Speaking of amazing writers … pardon the segue … for the next two months, the fabulous Wana711 group of writers (graduates of one of Kristen Lamb’s fantastic blogging courses – sign up now if you haven’t taken it!! )has organized a blog tour. I’d like to introduce to you this week’s line-up of awesome budding writers and truly amazing published authors.
First up is Natalie Hartford. This ball of energy will keep you in stitches as she talks about life and just plain fun. This week she’s featuring Elena Aitken an author who writes some amazing stories that touch on emotions most would rather not admit. Check out both of these blogs. If you comment on the interview you could win one of Elena’s books. So hurry on over and have a visit.

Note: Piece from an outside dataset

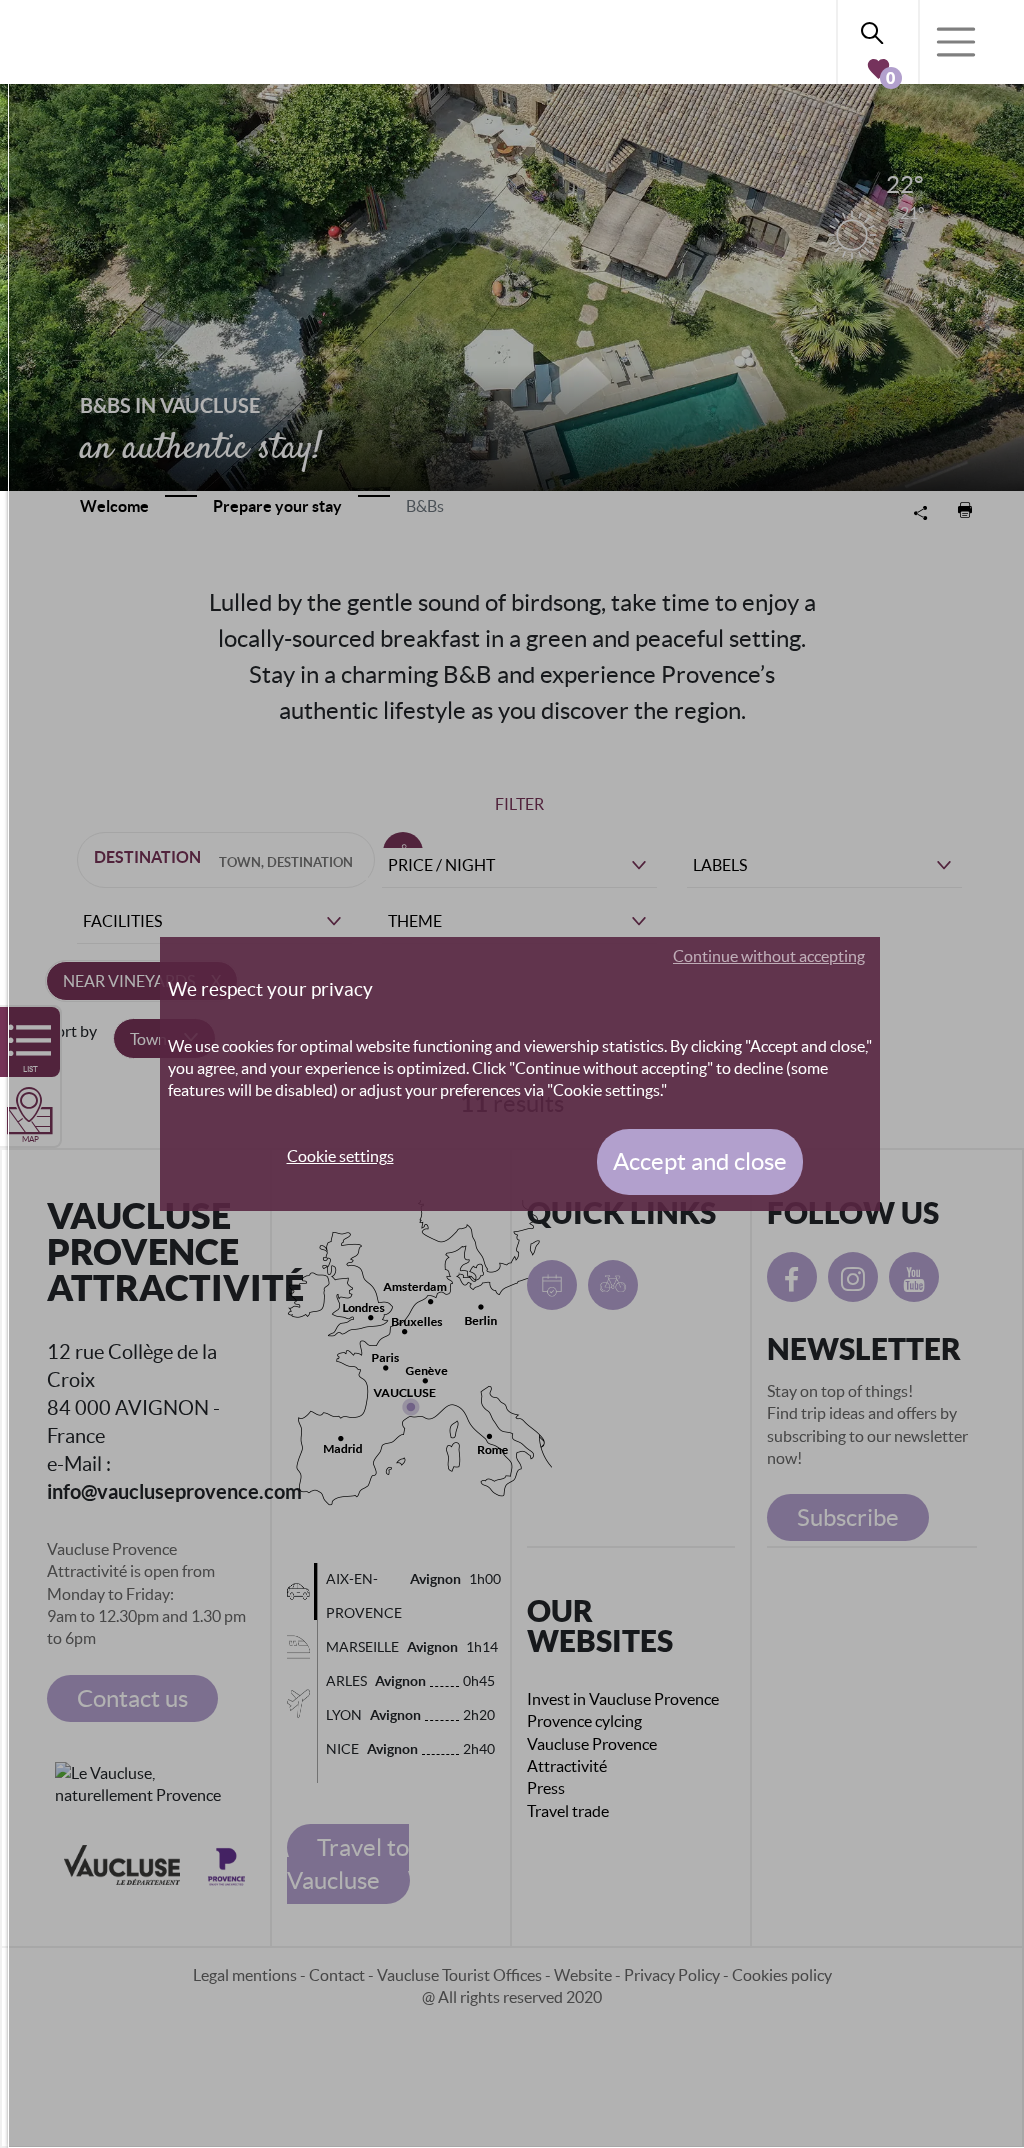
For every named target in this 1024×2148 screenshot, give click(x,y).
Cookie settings (340, 1156)
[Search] (878, 29)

Next is Angela Orlowski-Peart. Born in Europe and living in the United States gives her blog an international feel. This week she introduced author and friend Traci Bell who writes adult paranormal and fantasy. If you answer this week’s question you could also win a free copy of Traci’s book.
You only have today and tomorrow to get in on the two contests, but I guarantee you’ll enjoy the experience of these wonderful women.
Are you a fan of Charles Dickens? Which book is your favourite? Can you believe he didn’t spend time in Paris researching? I know, it’s shocking isn’t it? Ohhh sorry, it’s been a very long week of writing. I think I should go to bed now.